Task to complete
Copy out every line in the entries below that includes "list".

Data extracted from a collection
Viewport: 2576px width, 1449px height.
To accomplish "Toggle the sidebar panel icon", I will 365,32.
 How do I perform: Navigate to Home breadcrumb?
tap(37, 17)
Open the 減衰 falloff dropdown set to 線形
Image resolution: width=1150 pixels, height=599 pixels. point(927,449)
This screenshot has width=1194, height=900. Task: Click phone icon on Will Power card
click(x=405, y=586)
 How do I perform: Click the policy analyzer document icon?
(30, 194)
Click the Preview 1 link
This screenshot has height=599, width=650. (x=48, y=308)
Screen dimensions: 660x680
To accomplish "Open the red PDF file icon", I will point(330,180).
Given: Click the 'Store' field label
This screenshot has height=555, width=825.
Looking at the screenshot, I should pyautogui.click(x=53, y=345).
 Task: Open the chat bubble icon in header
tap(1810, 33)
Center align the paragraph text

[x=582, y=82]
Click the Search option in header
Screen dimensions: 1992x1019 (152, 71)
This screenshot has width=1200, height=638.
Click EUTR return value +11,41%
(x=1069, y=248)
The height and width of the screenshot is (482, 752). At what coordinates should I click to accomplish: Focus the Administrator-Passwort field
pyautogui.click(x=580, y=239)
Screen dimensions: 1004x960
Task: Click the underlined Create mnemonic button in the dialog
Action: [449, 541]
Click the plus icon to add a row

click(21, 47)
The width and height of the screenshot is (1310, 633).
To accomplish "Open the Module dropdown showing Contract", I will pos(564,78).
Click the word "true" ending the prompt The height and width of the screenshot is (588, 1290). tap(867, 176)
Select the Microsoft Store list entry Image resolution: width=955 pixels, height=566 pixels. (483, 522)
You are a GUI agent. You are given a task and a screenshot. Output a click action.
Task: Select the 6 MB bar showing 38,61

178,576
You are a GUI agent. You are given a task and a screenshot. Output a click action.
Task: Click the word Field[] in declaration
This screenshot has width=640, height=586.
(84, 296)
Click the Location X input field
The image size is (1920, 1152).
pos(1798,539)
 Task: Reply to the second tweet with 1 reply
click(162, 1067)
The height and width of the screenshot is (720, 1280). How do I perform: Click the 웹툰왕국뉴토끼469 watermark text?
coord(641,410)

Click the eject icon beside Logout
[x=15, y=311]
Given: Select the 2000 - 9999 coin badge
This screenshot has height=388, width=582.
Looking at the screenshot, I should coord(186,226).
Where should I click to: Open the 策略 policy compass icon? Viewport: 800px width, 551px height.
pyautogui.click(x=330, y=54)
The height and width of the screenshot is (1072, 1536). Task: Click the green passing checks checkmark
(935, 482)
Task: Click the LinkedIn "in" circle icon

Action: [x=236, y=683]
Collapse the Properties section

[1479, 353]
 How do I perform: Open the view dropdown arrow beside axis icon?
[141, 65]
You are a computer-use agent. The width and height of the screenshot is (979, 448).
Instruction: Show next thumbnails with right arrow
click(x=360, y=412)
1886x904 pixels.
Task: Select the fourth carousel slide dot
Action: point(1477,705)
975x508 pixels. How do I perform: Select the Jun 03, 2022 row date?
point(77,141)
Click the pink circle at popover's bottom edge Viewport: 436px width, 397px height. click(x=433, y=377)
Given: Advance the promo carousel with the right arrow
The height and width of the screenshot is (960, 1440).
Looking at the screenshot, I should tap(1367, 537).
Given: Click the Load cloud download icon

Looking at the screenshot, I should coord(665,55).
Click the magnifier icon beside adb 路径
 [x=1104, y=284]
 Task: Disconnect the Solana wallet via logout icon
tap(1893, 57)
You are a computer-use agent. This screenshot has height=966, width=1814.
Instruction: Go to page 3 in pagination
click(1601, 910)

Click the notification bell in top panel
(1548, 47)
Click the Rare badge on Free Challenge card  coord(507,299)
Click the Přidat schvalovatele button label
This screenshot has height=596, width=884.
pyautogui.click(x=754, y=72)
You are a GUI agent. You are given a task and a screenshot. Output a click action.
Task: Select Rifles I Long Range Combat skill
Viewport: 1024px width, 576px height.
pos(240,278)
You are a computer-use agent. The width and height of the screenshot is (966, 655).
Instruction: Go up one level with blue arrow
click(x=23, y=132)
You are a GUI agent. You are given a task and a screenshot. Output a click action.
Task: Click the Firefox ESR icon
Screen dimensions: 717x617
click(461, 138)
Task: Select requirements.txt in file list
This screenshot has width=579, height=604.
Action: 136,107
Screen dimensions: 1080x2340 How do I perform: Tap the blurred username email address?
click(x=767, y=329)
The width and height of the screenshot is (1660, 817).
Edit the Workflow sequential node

Output for this exercise
Select the Microsoft Store list entry Image resolution: width=955 pixels, height=566 pixels. (483, 522)
Task: Select requirements.txt in file list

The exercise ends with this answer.